Sur place, un officier du renseignement m’accueillit avec courtoisie et se mit à m’interroger sur ma relation avec Safi, la manière dont je l’avais connu, nos éventuelles discussions politiques internes et l’éventuelle remise de livres ou de magazines. Je répondis brièvement, indiquant que Safi était un ami rencontré à Asilah, qu’il était correspondant accrédité au Maroc, que nos échanges portaient sur des sujets ordinaires et qu’il ne m’avait remis aucun ouvrage ni revue.

Cette dernière réponse n’était pas tout à fait exacte. Safi m’avait offert un exemplaire du Livre vert, lors d’une discussion sur la Libye et Kadhafi, d’autant plus qu’il avait réalisé, quelques mois auparavant, une interview du colonel. Il m’avait raconté que la rédaction du magazine avait censuré une grande partie de cet entretien. À propos du Livre vert, il m’avait dit : « Je ne te dirai pas s’il est bon ou mauvais, et apprécie le selon ton propre jugement ».

Je préférai ne pas évoquer ce point avec l’officier de renseignement, par crainte de me retrouver dans des complications inutiles. Mon passage au commissariat ne dura pas plus de quinze minutes. Je compris ensuite que cette convocation faisait suite à l’attention portée par les services de sécurité à la présence d’un élève d’Asilah accompagné d’un journaliste étranger dans un hôtel de Tanger.

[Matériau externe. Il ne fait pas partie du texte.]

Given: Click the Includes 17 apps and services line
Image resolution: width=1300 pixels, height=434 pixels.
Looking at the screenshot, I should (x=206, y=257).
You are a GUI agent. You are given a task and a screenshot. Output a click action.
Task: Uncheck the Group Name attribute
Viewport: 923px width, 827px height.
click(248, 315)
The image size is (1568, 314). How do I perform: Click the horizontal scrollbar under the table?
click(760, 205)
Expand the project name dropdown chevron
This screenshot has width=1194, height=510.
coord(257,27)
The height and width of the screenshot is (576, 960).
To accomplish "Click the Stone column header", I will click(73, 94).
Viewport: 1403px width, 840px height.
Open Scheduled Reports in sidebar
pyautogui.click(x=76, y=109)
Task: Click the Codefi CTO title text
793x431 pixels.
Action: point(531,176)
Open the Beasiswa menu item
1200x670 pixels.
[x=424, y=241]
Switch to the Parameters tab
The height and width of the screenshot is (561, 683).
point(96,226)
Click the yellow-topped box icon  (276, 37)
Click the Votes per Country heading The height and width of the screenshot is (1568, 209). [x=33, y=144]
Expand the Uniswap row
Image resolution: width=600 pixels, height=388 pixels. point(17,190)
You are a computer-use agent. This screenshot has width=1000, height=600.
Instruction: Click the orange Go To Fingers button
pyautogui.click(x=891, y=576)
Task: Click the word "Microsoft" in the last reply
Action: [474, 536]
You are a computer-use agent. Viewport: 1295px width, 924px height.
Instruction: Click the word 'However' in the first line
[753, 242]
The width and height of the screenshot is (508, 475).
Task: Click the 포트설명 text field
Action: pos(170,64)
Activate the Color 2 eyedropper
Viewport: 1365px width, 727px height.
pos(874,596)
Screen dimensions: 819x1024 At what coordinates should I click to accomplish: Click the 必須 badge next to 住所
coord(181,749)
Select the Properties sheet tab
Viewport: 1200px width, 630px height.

Le soir même, j’appelai Safi pour l’informer de ce qui s’était passé. Il me répondit en souriant : « Si tu veux devenir journaliste, il faut t’habituer à fréquenter les commissariats ». Cette remarque me procura une étrange fierté et un enthousiasme presque enfantin. Elle renforça ma conviction intime que mon rendez-vous avec le journalisme était inévitable.